___ Records for this task

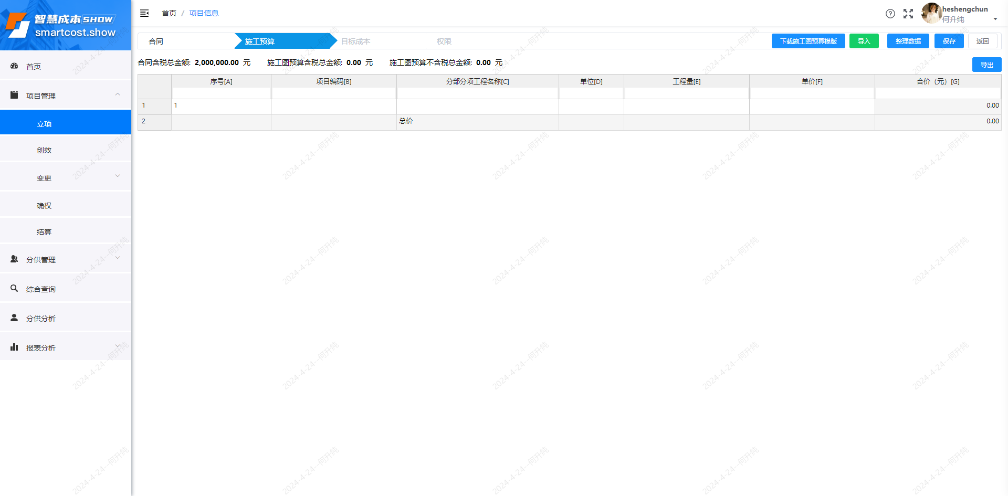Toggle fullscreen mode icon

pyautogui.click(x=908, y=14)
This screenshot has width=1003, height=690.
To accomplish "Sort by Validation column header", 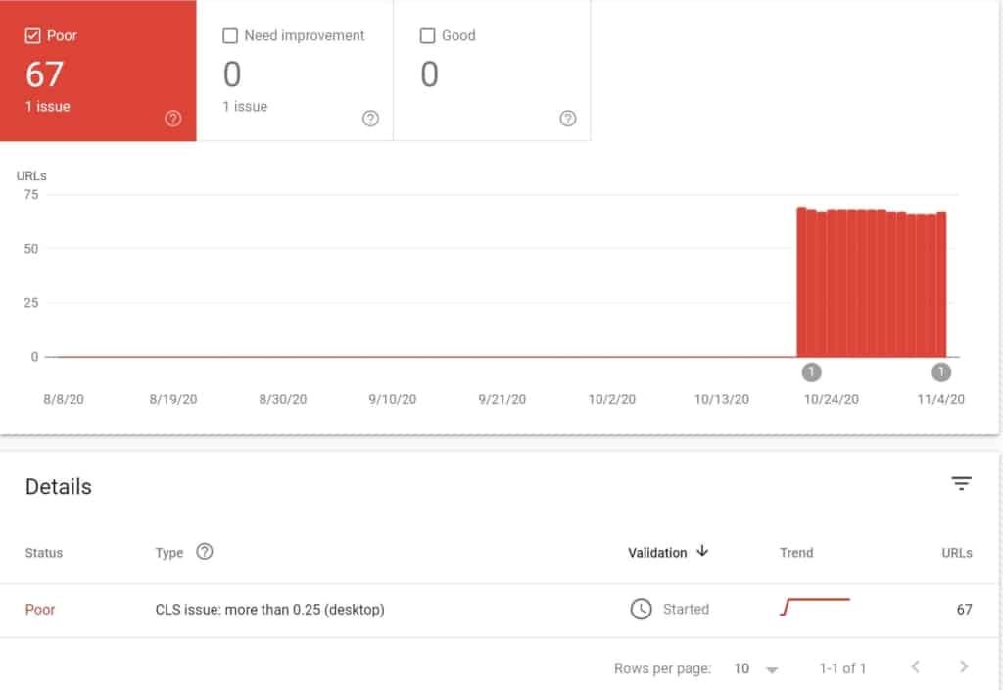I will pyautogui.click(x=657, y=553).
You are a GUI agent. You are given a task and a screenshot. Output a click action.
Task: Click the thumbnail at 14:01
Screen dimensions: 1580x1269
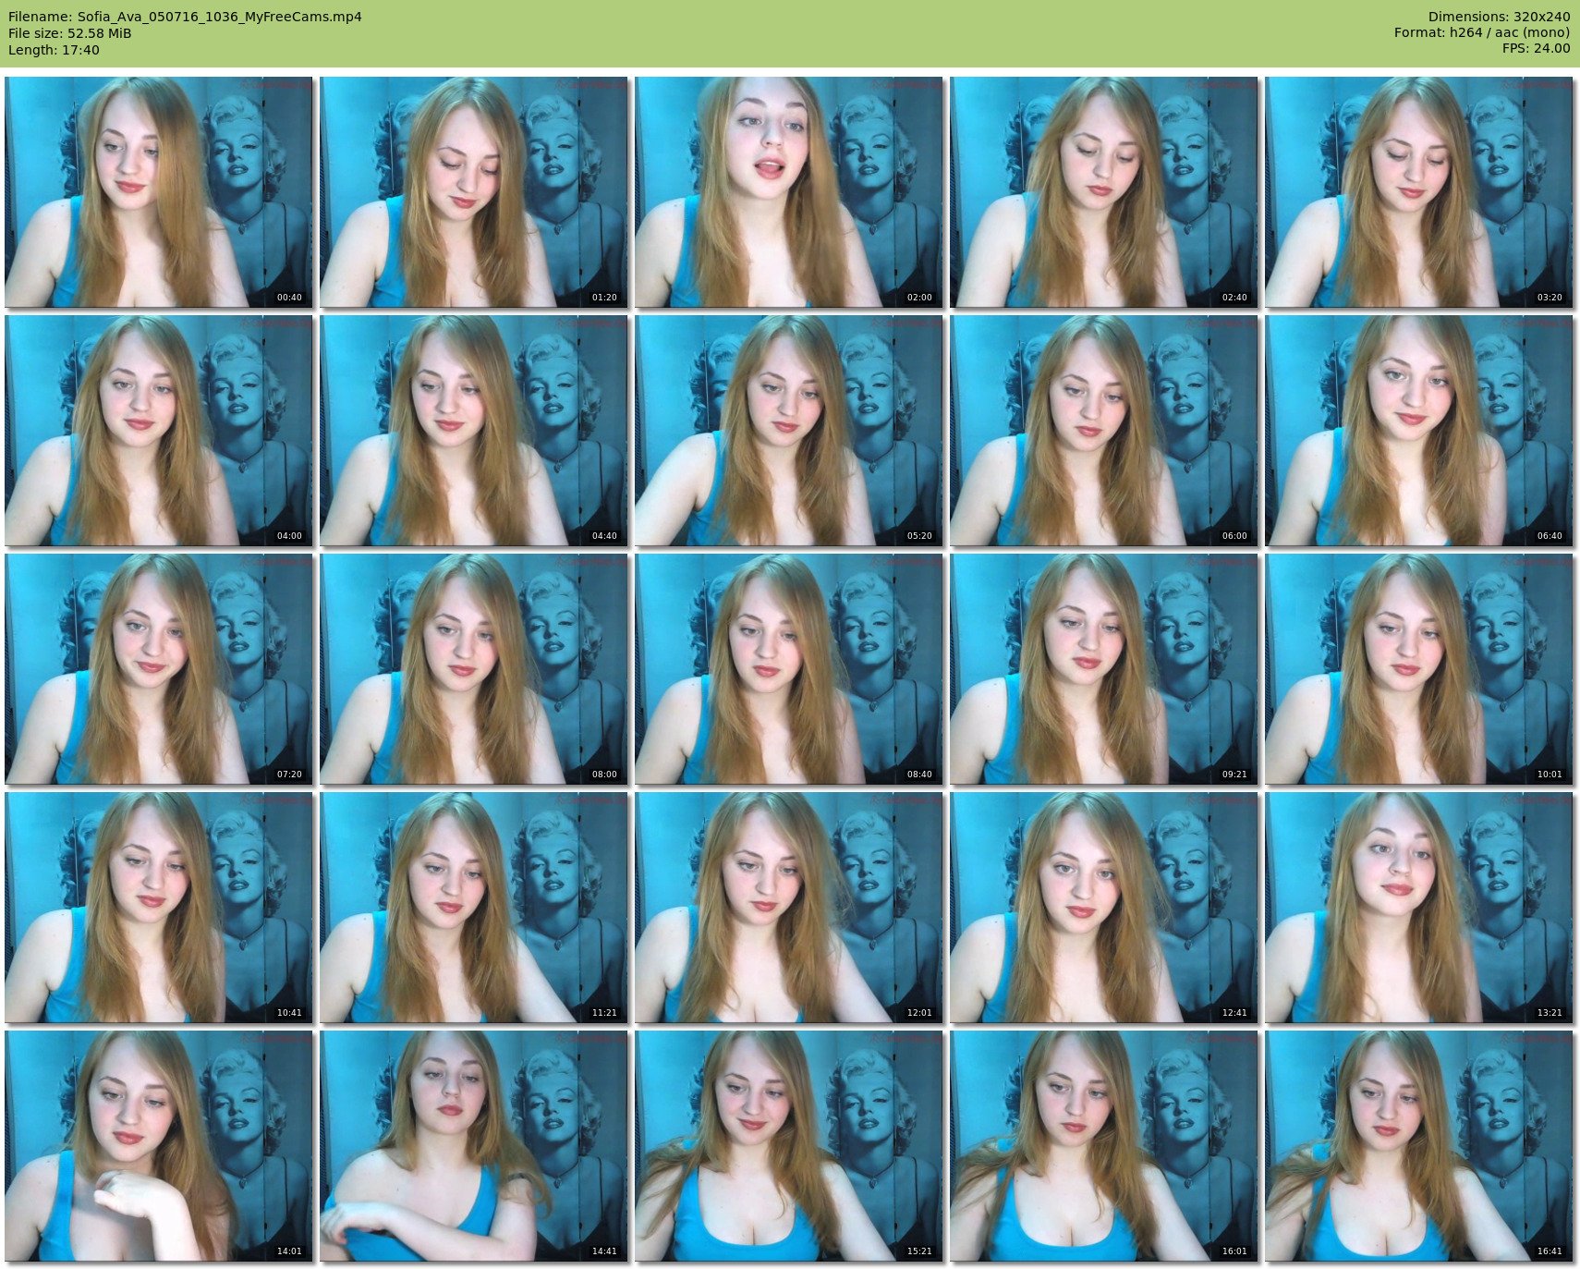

______

Assignment >> In the records above, locate the line containing "Task: Click the thumbnail at 14:01", then copy exactly that line and every line after it through the end, omitting pictures.

Output >>
Task: Click the thumbnail at 14:01
Screen dimensions: 1580x1269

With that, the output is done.